The pandemic, along with digital transformation, has created a shortage of frontline managers. What big firms are doing about it.

On the surface it sounds like a great job: work for a large retailer, manage a team of hundreds, and get paid around $200,000 annually.

But big firms in retail, healthcare, and elsewhere are discovering that besides having difficulty filling individual contributor roles, there is an acute shortage of front-line managers—roles that are well-compensated but particularly challenging. In one case, the giant retailer Walmart is creating a program to recruit and train college graduates to become store managers. Trainees will follow an accelerated two-year track into the top store job. “Frontline leaders have experienced two and a half years of trauma, and the way they do their jobs has changed dramatically,” says Christian Hasenoehrl, a Korn Ferry senior client partner who works with Walmart. 

Whether in a store, factory, office, or hospital, being a frontline manager has never been particularly easy.
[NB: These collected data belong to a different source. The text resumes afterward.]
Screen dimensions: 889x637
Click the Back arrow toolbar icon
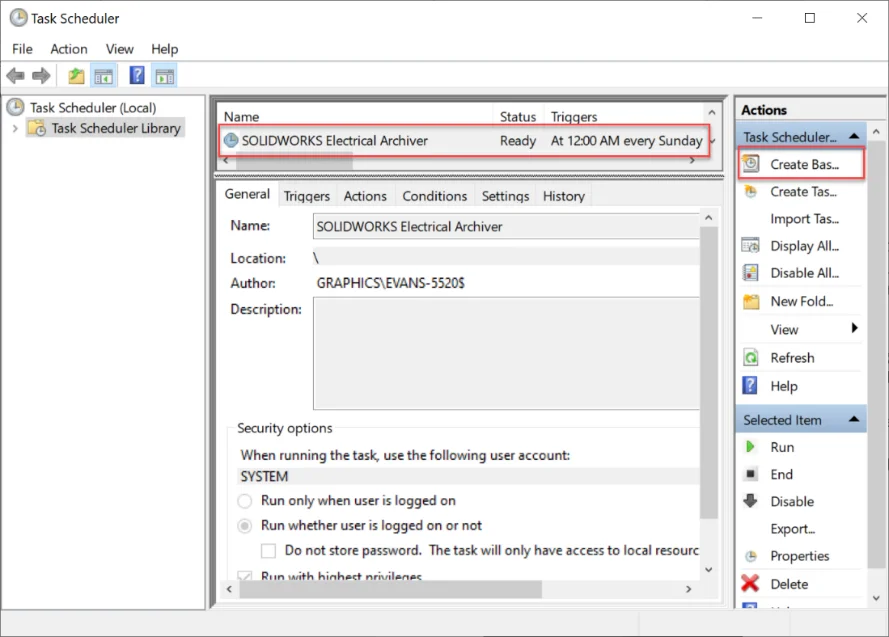click(15, 76)
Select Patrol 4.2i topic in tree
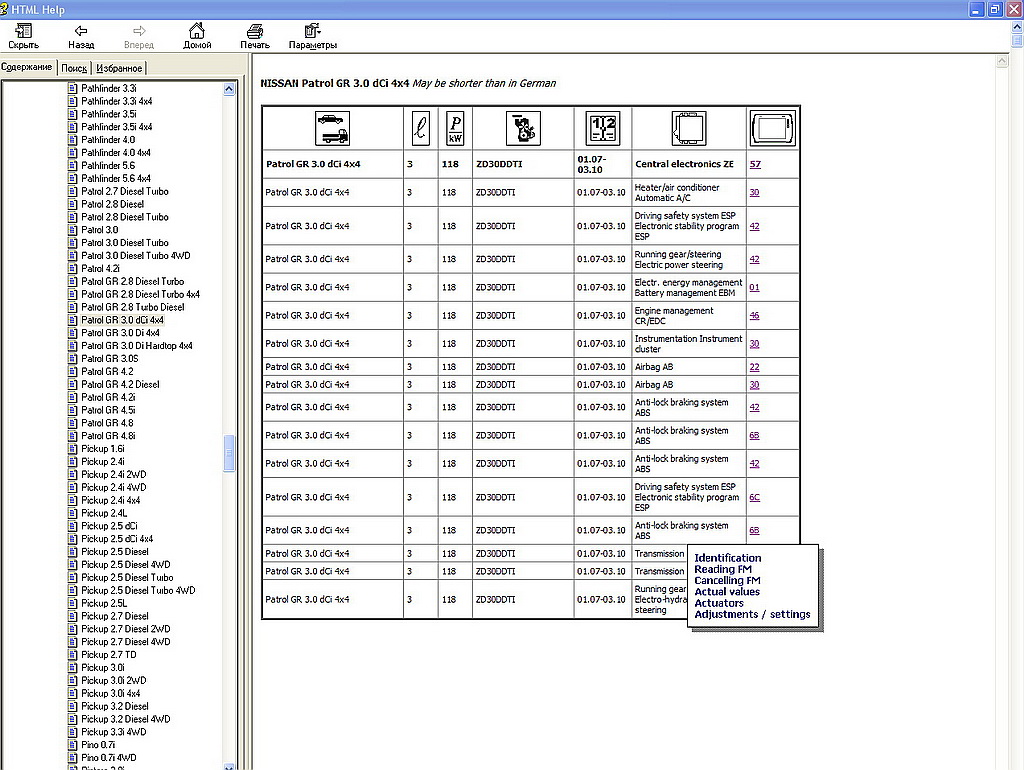 click(x=100, y=269)
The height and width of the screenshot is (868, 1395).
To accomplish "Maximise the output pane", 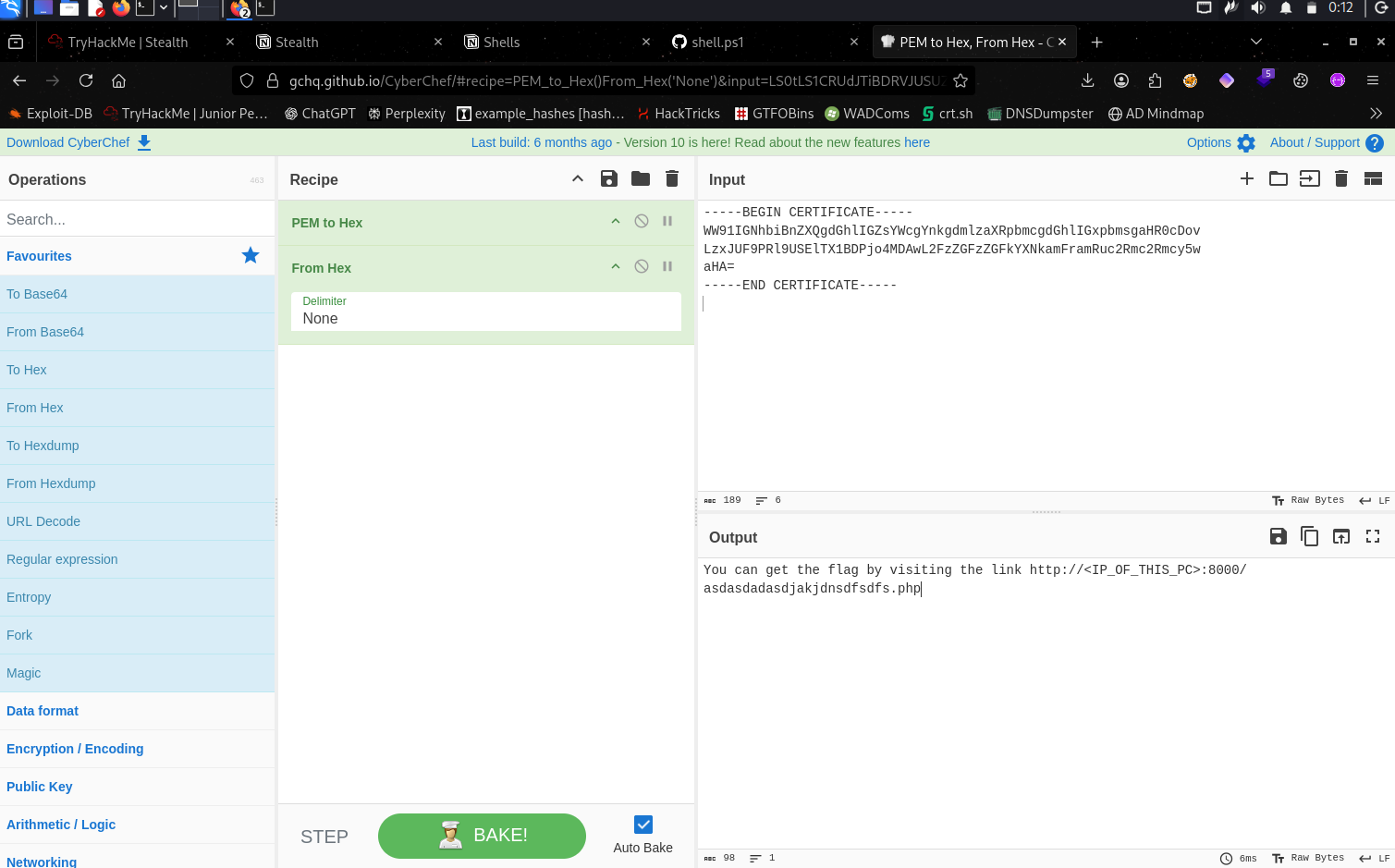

Frontline managers are challenged on two sides: by individual employees who might be tough to motivate, and by higher-level bosses pressuring them to increase productivity. A couple of major companies stand out for their trainee programs, but experts say organizations have generally not been great at training first-time managers. "A bunch of firms are trying to play catch-up," says Gregory Button, president of Korn Ferry's Global Healthcare Services practice.
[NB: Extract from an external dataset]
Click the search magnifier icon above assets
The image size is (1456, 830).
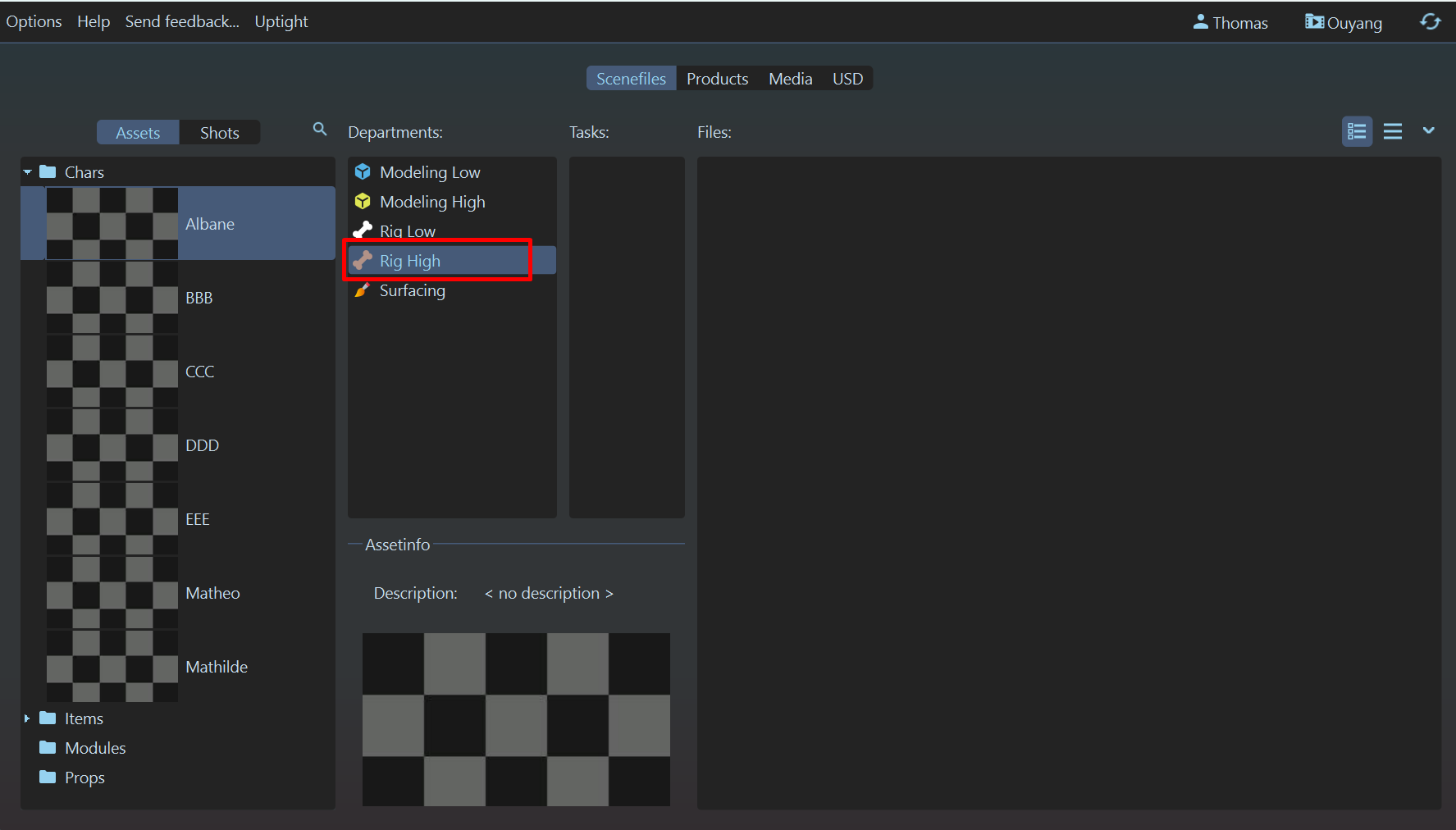(x=320, y=130)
Making the frontline manager job even harder is the disruption of the past five years. In the office setting, many staffers are now working remotely. In retail, consumers have radically changed what, when, and how they buy. This has forced frontline supervisors to transform how companies do business and to focus on the safety of employees at stores and warehouses. 

There’s evidence that the current crop of frontline managers may be partially responsible for so many employees quitting during the Great Resignation. One 2021 study found that 11% of frontline workers quit jobs during the pandemic primarily because of a bad relationship with a boss. “The hardest job for a first-line manager is solving, and resolving, problems,” says Linda Hyman, Korn Ferry’s executive vice president for human resources. 

In the past, most store managers worked their way into the role by doing other jobs in the store, like cashier, stocker, and salesperson. But in an era where self-checkout kiosks abound and more people buy their goods online before picking them up at stores, working in traditional roles won’t give aspiring managers the skills they necessarily need, Hasenoehrl says. 

To succeed, new frontline managers will need to be able to resolve conflicts, build collaboration within teams, recognize how technology can be used to solve problems, build an inclusive environment, and motivate. “The days of coming in, giving orders, then going back to your office to read the paper are over,” Hasenoehrl says.